:: Data for review ::

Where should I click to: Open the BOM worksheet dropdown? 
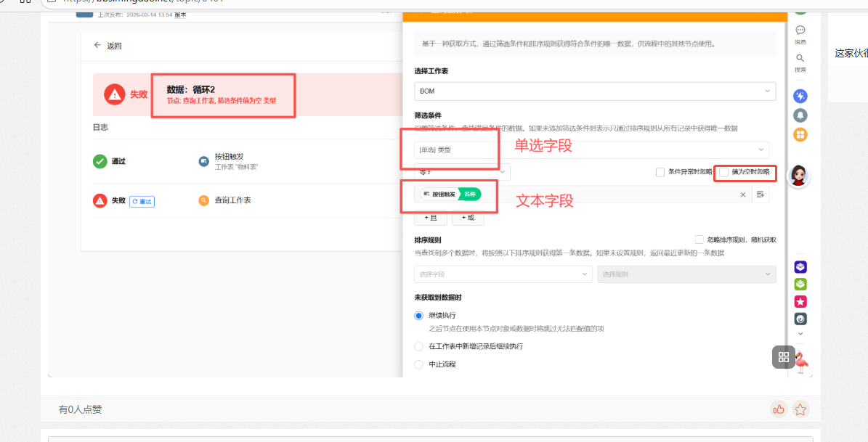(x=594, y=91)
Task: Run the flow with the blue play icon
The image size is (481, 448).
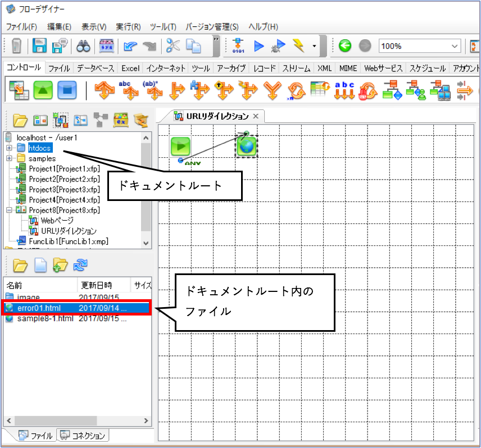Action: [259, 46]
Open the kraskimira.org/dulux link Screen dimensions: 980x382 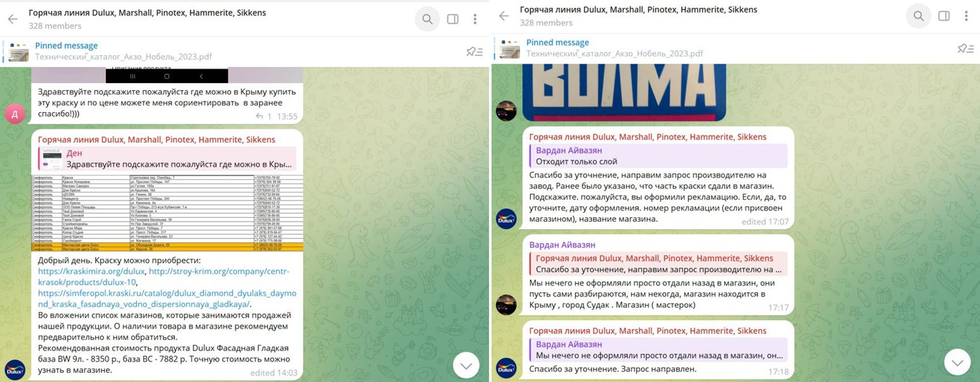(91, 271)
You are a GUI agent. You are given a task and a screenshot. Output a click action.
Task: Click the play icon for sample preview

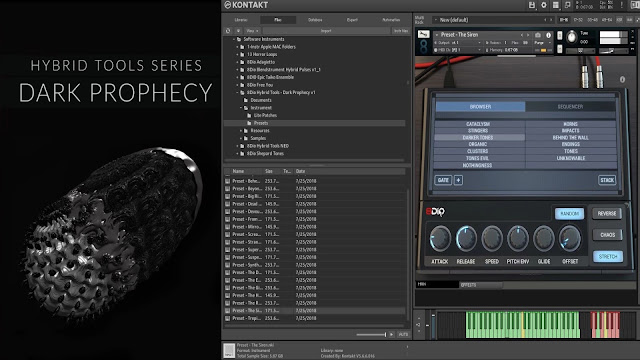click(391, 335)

---

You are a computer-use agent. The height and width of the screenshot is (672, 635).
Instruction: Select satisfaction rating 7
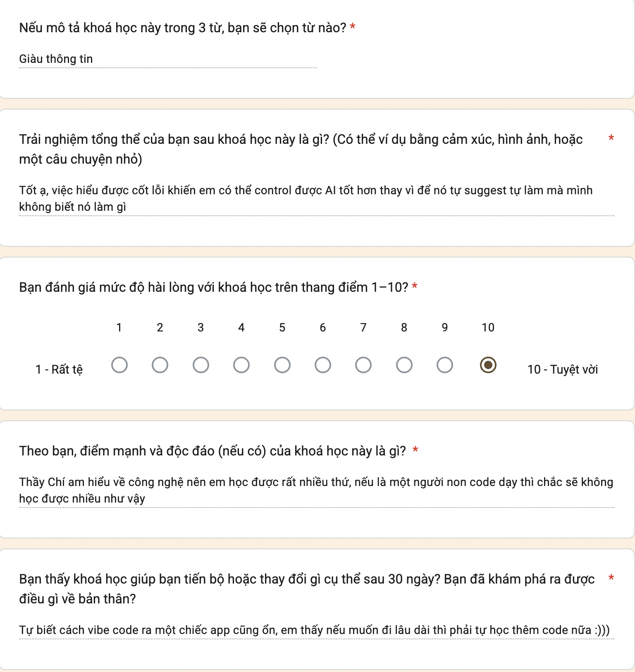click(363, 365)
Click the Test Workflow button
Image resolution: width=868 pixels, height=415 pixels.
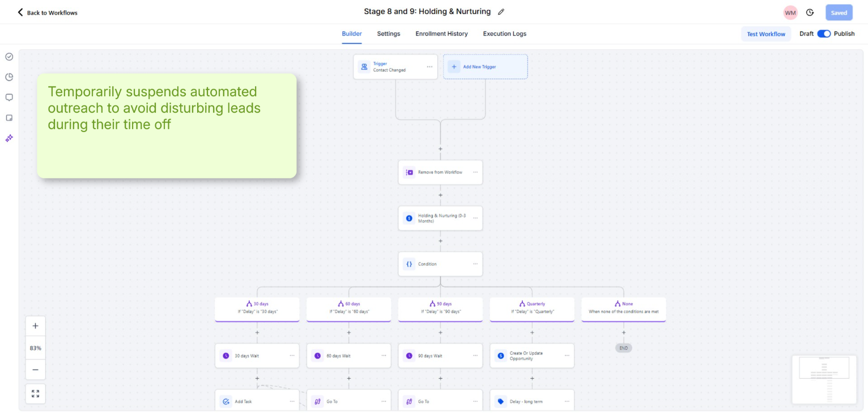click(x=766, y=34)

* * *

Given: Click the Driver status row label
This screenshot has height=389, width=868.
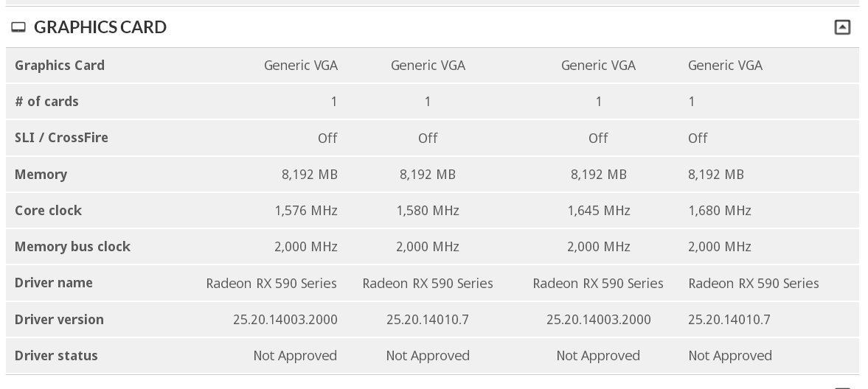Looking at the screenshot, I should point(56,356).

:: Aim of the task ::
To answer, copy each line from the material above that has the word "agent".

:: Solution for this exercise ::
You are a GUI agent. You are given a task and a screenshot. Output a click action.
You are a computer-use agent. The height and width of the screenshot is (672, 635).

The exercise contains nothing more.